# Prompt
Using the records below, locate all lines containing "agent" and return them.

# Provided records

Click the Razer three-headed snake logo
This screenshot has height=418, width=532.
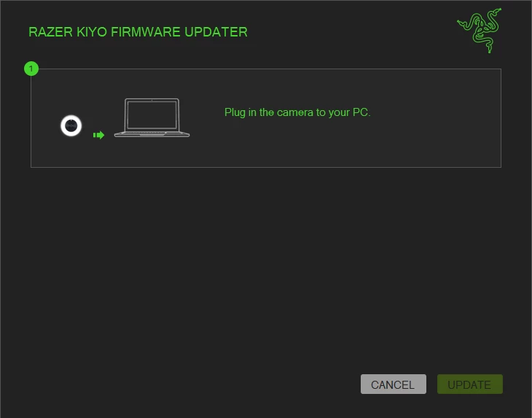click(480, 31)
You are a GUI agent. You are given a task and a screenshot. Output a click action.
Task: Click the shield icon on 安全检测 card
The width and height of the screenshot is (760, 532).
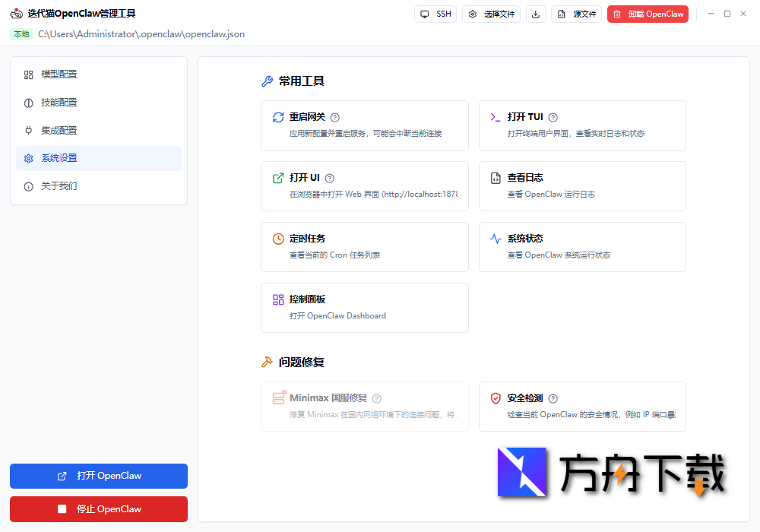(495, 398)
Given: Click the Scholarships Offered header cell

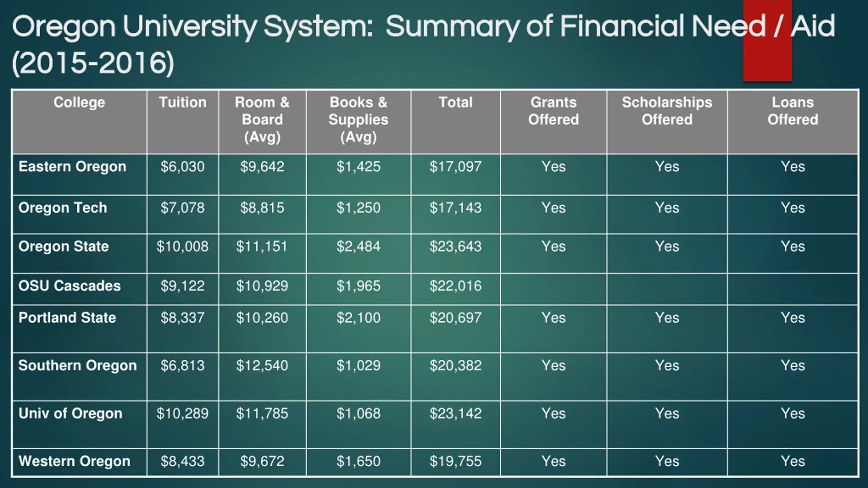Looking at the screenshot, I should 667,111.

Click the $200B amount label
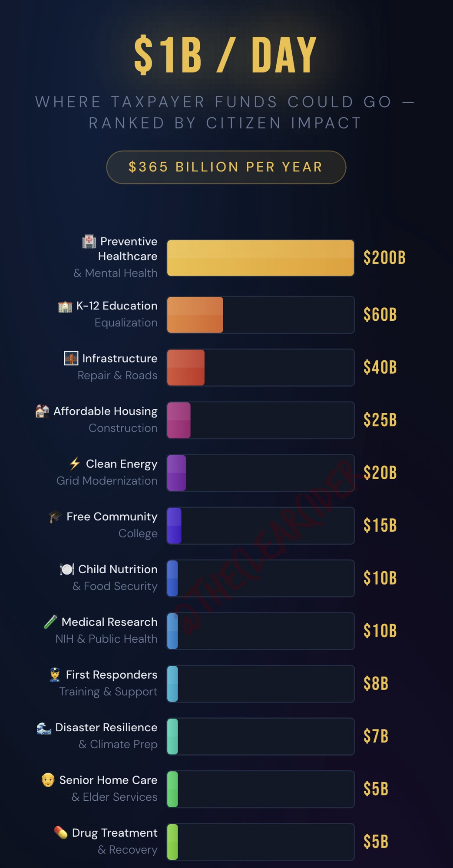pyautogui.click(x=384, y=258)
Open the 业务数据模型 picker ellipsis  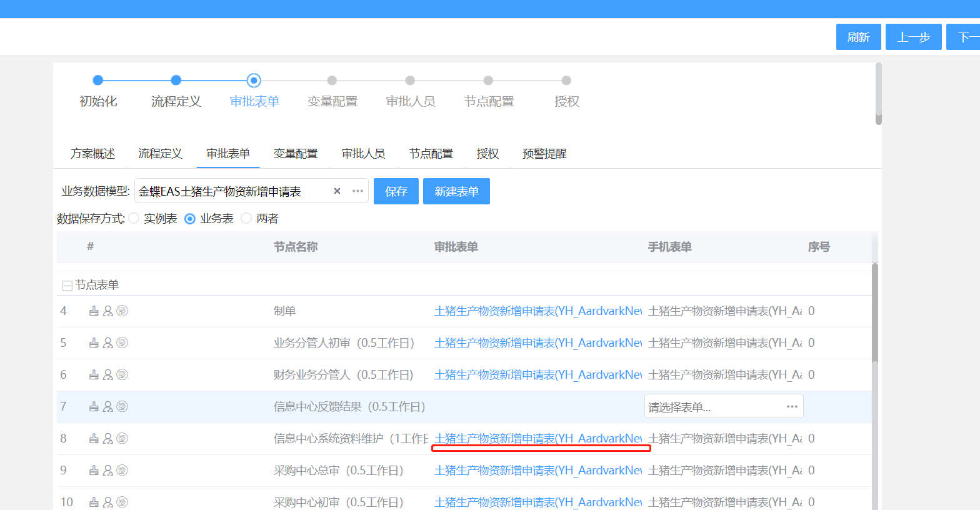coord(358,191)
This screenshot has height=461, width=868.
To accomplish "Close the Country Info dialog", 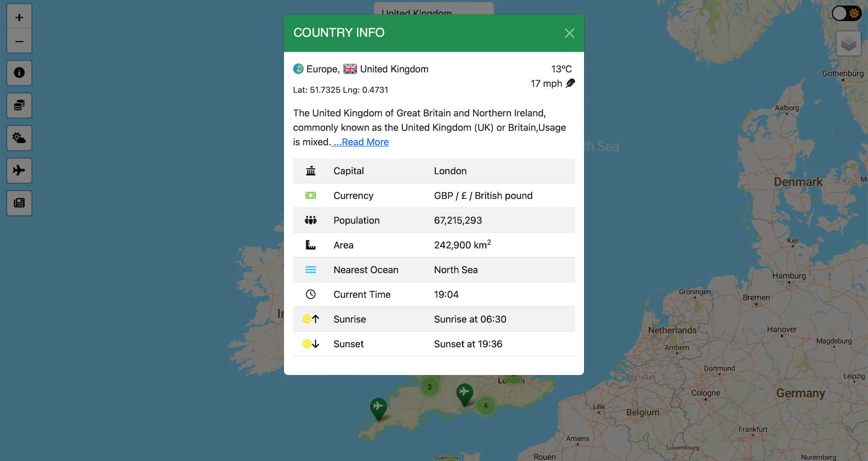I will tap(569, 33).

==

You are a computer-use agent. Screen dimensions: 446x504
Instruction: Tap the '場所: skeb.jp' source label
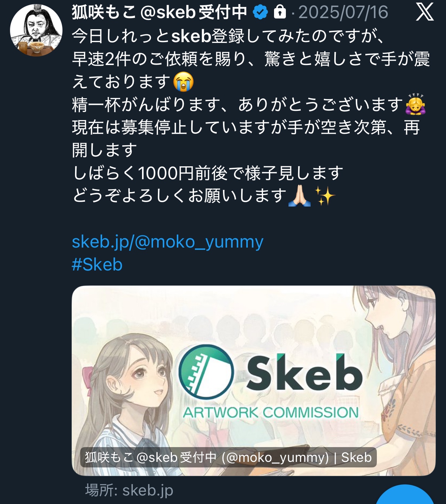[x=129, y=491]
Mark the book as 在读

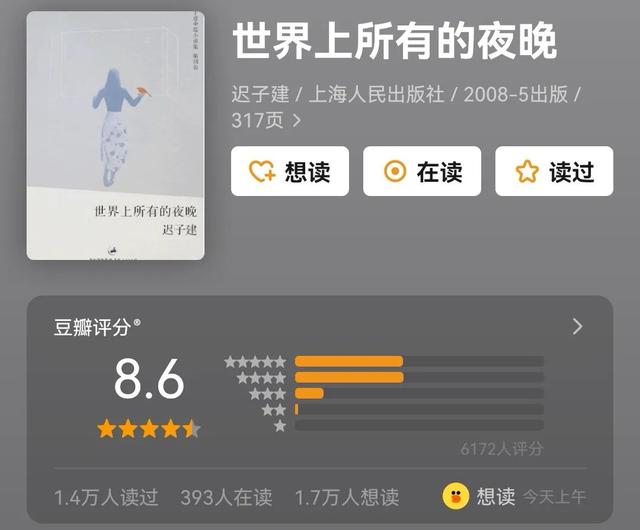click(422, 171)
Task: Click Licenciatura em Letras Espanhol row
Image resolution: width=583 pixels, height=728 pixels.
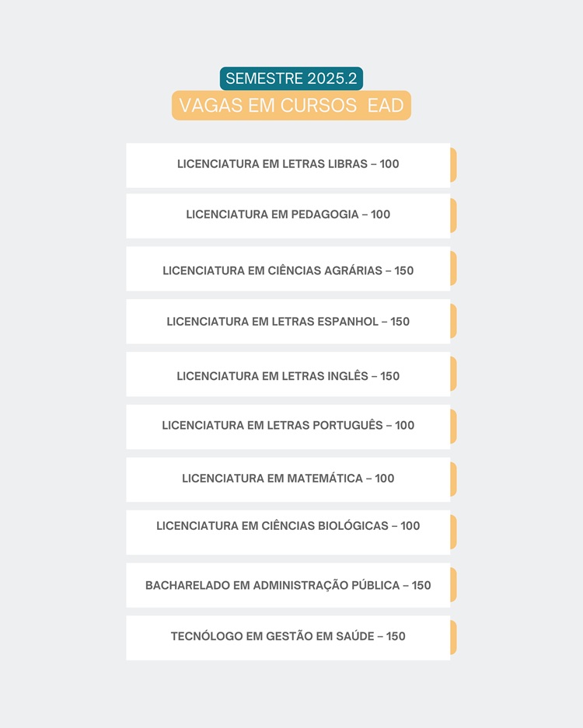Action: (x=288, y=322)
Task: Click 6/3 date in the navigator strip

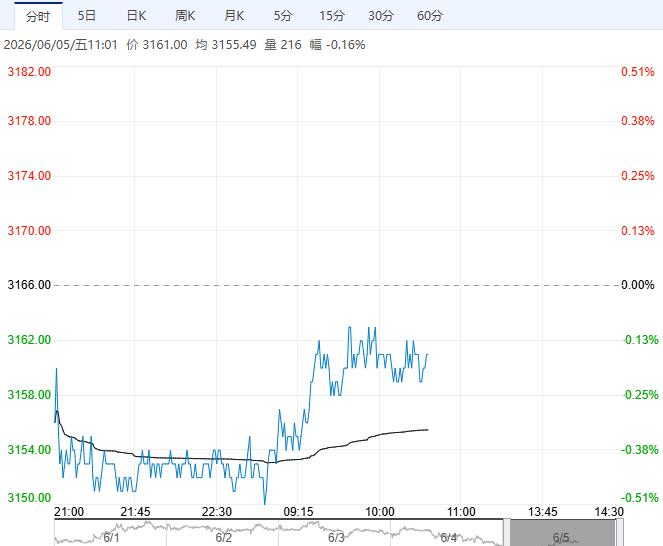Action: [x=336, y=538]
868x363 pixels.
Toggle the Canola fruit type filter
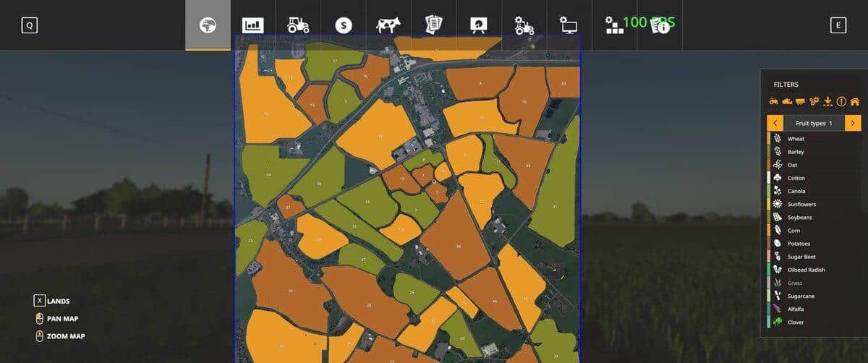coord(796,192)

# Answer to the exercise
You are a GUI agent. You are given a task and a screenshot. Output a click action.
You are a computer-use agent. Screen dimensions: 446x504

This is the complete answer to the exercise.